Prompt ▸
Please give back, word for word, each line from the start of the entries through the one in which "[Visit our Website page] (206, 2367)" is found.
── Records supplied ──
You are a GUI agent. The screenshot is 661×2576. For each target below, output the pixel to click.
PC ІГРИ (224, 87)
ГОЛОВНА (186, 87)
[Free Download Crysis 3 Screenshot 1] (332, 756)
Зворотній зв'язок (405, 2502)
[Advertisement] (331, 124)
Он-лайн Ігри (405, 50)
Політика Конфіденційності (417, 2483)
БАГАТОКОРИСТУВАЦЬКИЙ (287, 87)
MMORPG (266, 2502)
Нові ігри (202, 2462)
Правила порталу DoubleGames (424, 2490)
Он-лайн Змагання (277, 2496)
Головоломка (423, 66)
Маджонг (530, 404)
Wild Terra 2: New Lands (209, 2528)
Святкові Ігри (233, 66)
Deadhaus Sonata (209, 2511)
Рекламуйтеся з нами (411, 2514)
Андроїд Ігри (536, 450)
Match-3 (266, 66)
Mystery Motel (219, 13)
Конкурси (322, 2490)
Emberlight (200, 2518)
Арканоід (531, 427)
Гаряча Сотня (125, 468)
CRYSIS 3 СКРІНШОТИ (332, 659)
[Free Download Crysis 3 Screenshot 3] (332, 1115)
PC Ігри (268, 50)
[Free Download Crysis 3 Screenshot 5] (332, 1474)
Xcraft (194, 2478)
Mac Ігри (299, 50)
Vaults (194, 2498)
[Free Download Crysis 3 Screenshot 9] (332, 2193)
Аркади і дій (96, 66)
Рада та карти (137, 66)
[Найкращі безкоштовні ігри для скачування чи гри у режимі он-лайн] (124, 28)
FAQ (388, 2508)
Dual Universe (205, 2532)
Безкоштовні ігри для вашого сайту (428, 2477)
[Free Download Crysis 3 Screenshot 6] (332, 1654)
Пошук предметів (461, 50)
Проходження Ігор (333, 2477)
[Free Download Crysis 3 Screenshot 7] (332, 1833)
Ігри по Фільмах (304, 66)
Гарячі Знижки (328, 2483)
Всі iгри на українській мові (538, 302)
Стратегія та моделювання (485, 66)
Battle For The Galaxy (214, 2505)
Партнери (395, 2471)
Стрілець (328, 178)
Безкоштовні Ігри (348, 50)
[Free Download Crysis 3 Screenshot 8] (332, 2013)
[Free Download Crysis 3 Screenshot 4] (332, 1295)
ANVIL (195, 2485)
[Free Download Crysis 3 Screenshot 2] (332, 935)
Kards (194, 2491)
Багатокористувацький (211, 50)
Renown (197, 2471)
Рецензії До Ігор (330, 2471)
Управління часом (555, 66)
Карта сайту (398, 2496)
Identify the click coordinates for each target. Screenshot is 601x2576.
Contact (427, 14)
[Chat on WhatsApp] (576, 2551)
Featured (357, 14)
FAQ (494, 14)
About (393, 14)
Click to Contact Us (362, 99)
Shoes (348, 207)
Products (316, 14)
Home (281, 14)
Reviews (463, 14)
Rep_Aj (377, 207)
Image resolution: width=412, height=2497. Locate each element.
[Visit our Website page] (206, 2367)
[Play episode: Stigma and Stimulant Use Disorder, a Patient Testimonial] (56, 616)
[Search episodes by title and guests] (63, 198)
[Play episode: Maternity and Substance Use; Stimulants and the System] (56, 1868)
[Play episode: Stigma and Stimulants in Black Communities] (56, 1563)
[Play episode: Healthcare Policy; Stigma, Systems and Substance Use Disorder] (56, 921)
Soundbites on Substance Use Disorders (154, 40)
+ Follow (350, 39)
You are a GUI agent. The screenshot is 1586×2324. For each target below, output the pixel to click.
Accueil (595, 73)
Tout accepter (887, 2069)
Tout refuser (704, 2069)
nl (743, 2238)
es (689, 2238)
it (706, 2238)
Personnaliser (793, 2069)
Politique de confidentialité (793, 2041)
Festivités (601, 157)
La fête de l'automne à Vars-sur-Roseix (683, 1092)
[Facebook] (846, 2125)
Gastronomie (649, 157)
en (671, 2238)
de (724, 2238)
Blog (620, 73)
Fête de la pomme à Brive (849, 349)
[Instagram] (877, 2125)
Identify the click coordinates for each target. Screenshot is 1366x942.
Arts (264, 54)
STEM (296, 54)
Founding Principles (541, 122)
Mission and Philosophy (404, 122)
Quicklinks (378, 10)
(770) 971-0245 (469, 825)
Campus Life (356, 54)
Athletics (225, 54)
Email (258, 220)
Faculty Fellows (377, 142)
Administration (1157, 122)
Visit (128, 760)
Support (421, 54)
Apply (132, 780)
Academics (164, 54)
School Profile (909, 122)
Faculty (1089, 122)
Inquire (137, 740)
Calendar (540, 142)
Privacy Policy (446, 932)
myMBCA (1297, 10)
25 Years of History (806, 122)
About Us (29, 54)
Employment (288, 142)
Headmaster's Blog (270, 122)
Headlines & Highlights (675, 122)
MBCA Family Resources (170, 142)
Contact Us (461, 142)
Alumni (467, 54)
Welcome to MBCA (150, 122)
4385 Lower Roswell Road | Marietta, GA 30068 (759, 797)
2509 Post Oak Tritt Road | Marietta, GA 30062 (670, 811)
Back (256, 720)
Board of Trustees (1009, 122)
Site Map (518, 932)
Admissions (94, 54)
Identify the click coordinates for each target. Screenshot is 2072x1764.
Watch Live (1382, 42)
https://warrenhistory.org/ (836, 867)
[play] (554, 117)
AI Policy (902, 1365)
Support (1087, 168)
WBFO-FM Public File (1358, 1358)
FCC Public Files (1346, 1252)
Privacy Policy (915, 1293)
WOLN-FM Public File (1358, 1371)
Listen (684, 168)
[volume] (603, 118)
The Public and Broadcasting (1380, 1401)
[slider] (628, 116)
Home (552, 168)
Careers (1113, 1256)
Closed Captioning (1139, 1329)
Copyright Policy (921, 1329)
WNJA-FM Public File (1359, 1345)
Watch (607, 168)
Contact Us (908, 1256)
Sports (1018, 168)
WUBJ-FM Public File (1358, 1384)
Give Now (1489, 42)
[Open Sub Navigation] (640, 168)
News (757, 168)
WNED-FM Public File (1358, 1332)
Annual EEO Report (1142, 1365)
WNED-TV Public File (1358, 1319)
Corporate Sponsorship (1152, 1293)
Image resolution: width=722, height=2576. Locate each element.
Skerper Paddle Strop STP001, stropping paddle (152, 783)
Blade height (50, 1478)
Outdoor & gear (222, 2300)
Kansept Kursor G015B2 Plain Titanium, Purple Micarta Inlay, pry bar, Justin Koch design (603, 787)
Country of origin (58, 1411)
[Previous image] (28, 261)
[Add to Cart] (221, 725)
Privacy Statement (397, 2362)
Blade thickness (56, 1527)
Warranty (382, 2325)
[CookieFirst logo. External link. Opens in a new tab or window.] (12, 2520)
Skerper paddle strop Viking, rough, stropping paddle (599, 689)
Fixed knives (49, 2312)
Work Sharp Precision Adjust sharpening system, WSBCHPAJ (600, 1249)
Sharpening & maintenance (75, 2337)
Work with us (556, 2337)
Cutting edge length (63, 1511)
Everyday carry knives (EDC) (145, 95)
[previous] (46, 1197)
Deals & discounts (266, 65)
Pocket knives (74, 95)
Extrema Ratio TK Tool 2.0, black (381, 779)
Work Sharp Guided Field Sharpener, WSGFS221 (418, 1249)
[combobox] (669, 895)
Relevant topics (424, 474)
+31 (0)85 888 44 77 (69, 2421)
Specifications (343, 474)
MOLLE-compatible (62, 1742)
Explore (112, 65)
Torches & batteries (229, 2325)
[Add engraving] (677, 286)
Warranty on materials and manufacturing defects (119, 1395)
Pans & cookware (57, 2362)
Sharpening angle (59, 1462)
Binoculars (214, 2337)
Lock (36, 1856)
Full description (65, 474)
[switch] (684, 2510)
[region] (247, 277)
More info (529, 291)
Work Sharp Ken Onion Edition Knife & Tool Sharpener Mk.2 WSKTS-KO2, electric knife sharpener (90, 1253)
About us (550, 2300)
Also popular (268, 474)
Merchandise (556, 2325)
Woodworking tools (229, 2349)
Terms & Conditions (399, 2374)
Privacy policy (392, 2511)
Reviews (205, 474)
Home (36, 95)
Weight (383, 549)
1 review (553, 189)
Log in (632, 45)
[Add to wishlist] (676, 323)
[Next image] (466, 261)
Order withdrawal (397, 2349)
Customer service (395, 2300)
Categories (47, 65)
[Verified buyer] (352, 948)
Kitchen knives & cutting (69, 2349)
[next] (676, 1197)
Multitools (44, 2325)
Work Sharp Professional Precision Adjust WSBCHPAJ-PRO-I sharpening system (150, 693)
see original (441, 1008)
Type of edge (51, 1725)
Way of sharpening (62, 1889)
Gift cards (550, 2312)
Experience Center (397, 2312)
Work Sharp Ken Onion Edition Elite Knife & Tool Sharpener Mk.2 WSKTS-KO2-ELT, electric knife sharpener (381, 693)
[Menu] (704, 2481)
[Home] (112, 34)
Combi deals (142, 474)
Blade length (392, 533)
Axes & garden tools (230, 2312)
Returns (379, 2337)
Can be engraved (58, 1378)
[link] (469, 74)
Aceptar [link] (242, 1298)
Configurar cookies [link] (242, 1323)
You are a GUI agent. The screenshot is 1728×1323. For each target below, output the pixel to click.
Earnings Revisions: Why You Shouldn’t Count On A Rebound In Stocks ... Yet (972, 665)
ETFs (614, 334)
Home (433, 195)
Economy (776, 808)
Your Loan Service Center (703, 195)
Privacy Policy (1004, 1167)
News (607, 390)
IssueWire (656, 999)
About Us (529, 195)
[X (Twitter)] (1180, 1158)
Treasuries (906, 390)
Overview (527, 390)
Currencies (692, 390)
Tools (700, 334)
───
Reply ▸
You are a GUI agent. The screenshot is 661×2576. For each target below, output the pixel to click.
PC ІГРИ (224, 87)
ГОЛОВНА (186, 87)
[Free Download Crysis 3 Screenshot 1] (332, 756)
Зворотній зв'язок (405, 2502)
[Advertisement] (331, 124)
Он-лайн Ігри (405, 50)
Політика Конфіденційності (417, 2483)
БАГАТОКОРИСТУВАЦЬКИЙ (287, 87)
MMORPG (266, 2502)
Нові ігри (202, 2462)
Правила порталу DoubleGames (424, 2490)
Он-лайн Змагання (277, 2496)
Головоломка (423, 66)
Маджонг (530, 404)
Wild Terra 2: New Lands (209, 2528)
Святкові Ігри (233, 66)
Deadhaus Sonata (209, 2511)
Рекламуйтеся з нами (411, 2514)
Андроїд Ігри (536, 450)
Match-3 (266, 66)
Mystery Motel (219, 13)
Конкурси (322, 2490)
Emberlight (200, 2518)
Арканоід (531, 427)
Гаряча Сотня (125, 468)
CRYSIS 3 СКРІНШОТИ (332, 659)
[Free Download Crysis 3 Screenshot 3] (332, 1115)
PC Ігри (268, 50)
[Free Download Crysis 3 Screenshot 5] (332, 1474)
Xcraft (194, 2478)
Mac Ігри (299, 50)
Vaults (194, 2498)
[Free Download Crysis 3 Screenshot 9] (332, 2193)
Аркади і дій (96, 66)
Рада та карти (137, 66)
[Найкращі безкоштовні ігри для скачування чи гри у режимі он-лайн] (124, 28)
FAQ (388, 2508)
Dual Universe (205, 2532)
Безкоштовні ігри для вашого сайту (428, 2477)
[Free Download Crysis 3 Screenshot 6] (332, 1654)
Пошук предметів (461, 50)
Проходження Ігор (333, 2477)
[Free Download Crysis 3 Screenshot 7] (332, 1833)
Ігри по Фільмах (304, 66)
Гарячі Знижки (328, 2483)
Всі iгри на українській мові (538, 302)
Стратегія та моделювання (485, 66)
Battle For The Galaxy (214, 2505)
Партнери (395, 2471)
Стрілець (328, 178)
Безкоштовні Ігри (348, 50)
[Free Download Crysis 3 Screenshot 8] (332, 2013)
[Free Download Crysis 3 Screenshot 4] (332, 1295)
ANVIL (195, 2485)
[Free Download Crysis 3 Screenshot 2] (332, 935)
Kards (194, 2491)
Багатокористувацький (211, 50)
Renown (197, 2471)
Рецензії До Ігор (330, 2471)
Управління часом (555, 66)
Карта сайту (398, 2496)
Identify the click coordinates for each target. Screenshot is 601x2576.
Contact (427, 14)
[Chat on WhatsApp] (576, 2551)
Featured (357, 14)
FAQ (494, 14)
About (393, 14)
Click to Contact Us (362, 99)
Shoes (348, 207)
Products (316, 14)
Home (281, 14)
Reviews (463, 14)
Rep_Aj (377, 207)
Image resolution: width=412, height=2497. Locate each element.
[Visit our Website page] (206, 2367)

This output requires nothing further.